Could it be because Al Gore’s initials are on it? They changed the name,
but the initials wouldn’t rub off. Three years ago while Congress was out
of town for the Christmas break, I heard NASA was quietly terminating
Triana, a.k.a. DSCOVR,
http://bobpark.physics.umd.edu/WN06/wn010606 . How
could this happen? The $100 million observatory was already built. It
was meant to answer the most fundamental question of climate science: what
is the energy balance between solar radiation falling on Earth and
reflected or reradiated energy? Global warming deniers all claim solar
variation is the major factor in global climate change. Is it? Well,
Triana is the only experiment that can unequivocally answer that
question. But I couldn’t find a single global warming denier who wanted
it tested. So I wrote an op-ed for the NY Times; but maybe nobody read
it,
http://www.nytimes.com/2006/01/15/opinion/15park.html . It’s still
timely; the NY Times should feel free to reprint it without change.
2. DSCOVR: A DICK CHENEY SHOTGUN BLAST BLINDS THE WORLD.

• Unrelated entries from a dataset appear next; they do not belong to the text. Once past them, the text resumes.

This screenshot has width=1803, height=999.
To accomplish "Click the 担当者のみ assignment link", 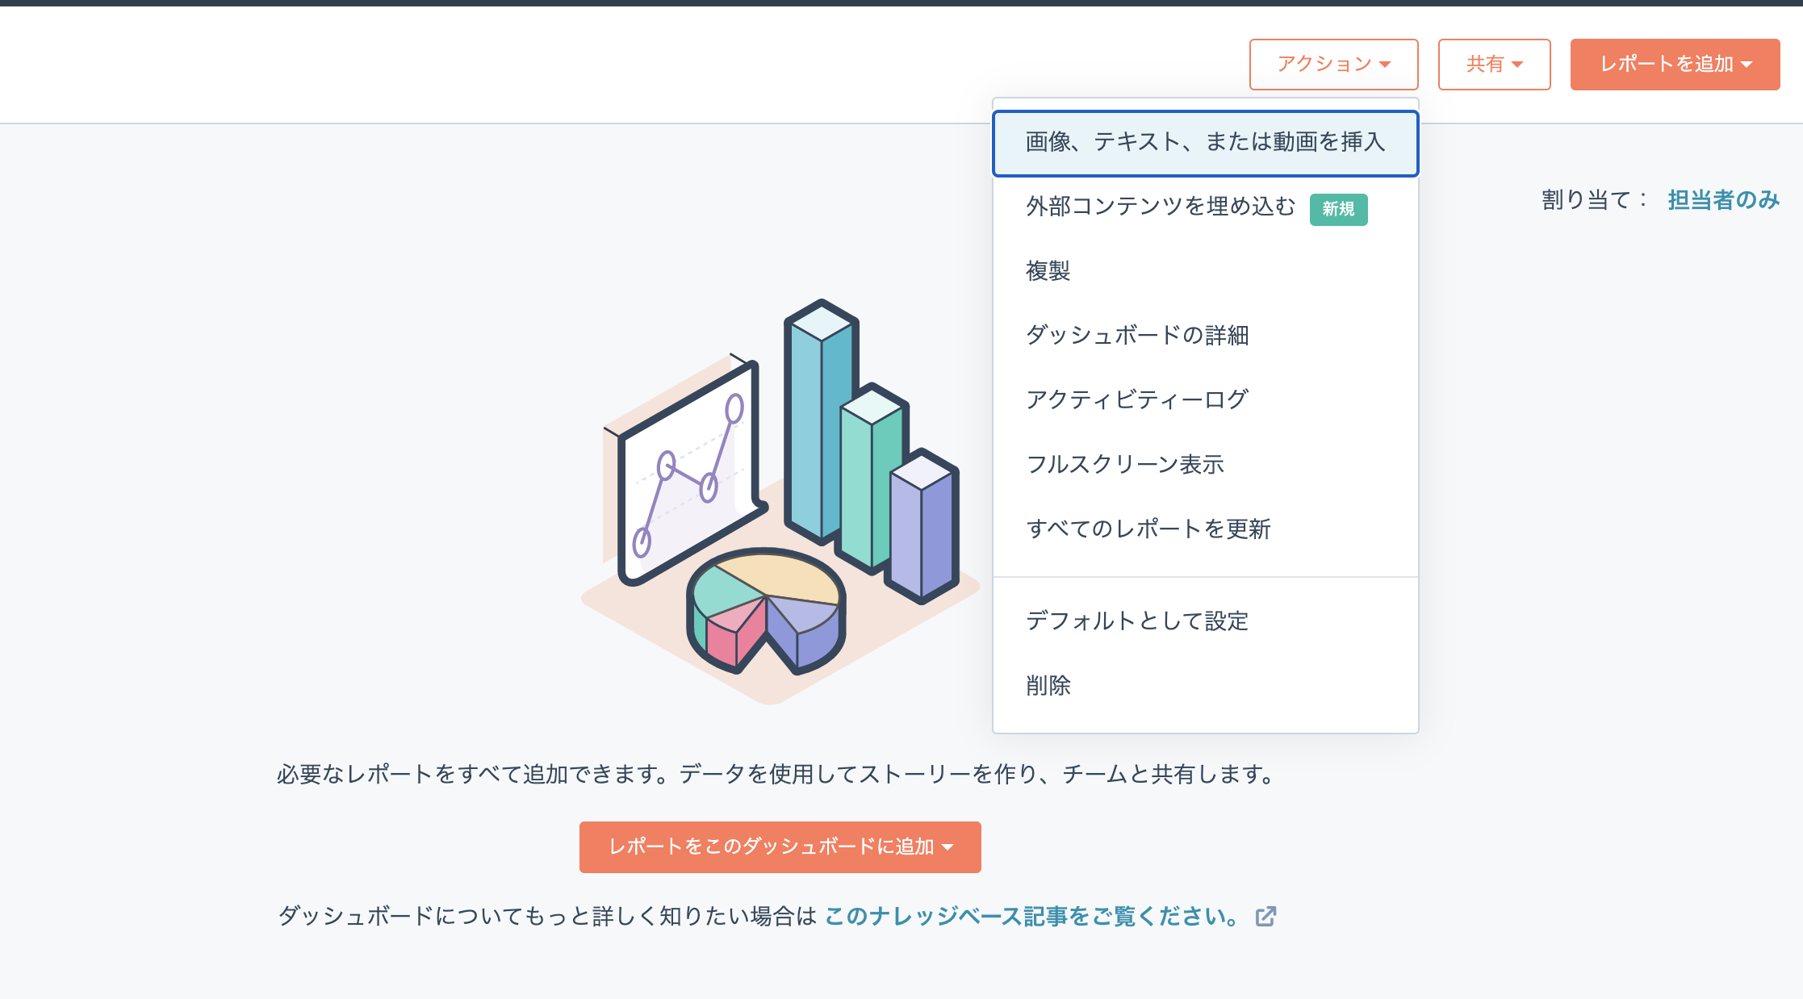I will pyautogui.click(x=1723, y=200).

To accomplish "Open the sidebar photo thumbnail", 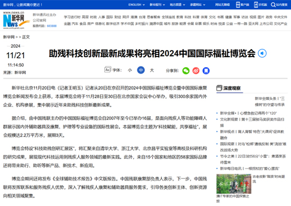I will [x=234, y=184].
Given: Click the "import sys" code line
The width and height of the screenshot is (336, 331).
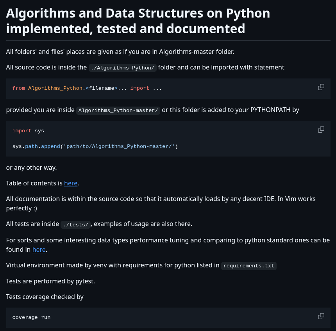Looking at the screenshot, I should click(x=28, y=131).
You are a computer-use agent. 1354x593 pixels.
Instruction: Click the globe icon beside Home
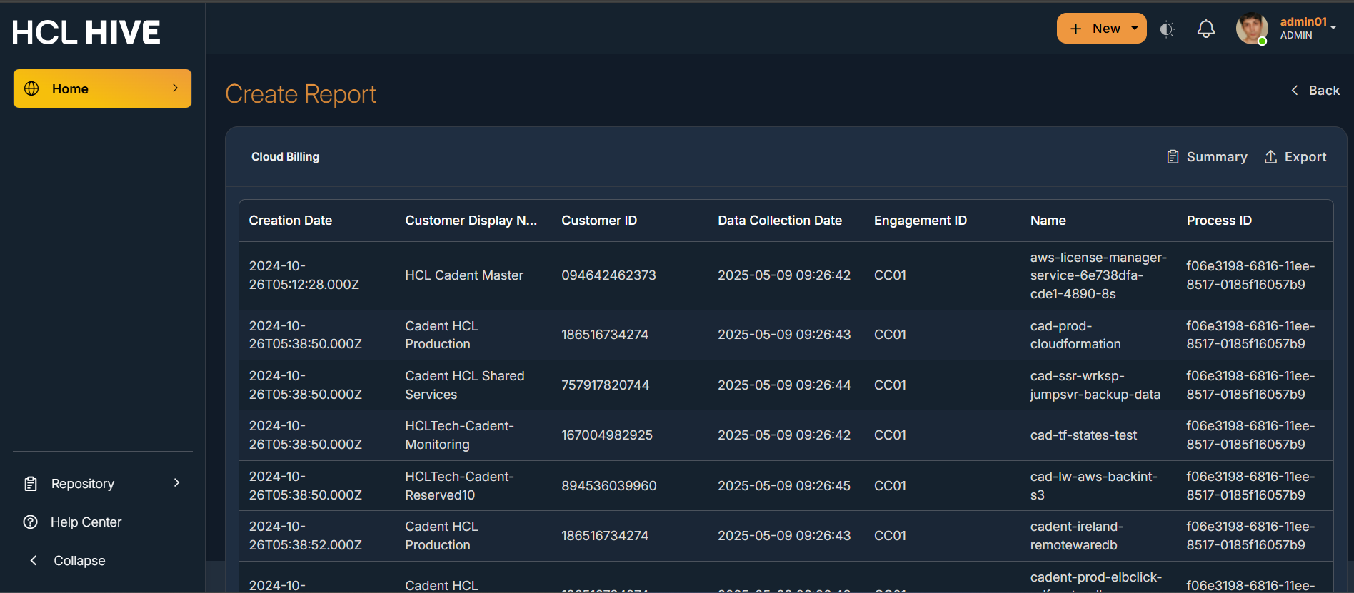click(31, 88)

The Nov 19, 2008 online Nature news, reported that the NASA
reauthorization bill ordered the agency to come up with a plan for
DSCOVR. The article quoted Francisco Valero of Scripps, the mission’s
principle investigator, who estimated that it would take $117 million to
refurbish and launch DSCOVR. The Air Force offered to launch it, but
incredibly, only if all Earth observation equipment is removed. This led
me to wonder if there could be a national security reason. No, Dick
Cheney just doesn’t want to hear about global warming. DeSmogBlog, the
best of the environmental blogs, quotes an unnamed source within NASA who
spoke on the condition of anonymity, saying Cheney was the hatchet man,
intent from the beginning on killing DSCOVR, and keeping Bush’s
fingerprints off the axe. And why did I have to learn about this from a
UK science magazine and a Canadian blog? The only major U.S. paper that
mentioned it was the Houston Chronicle.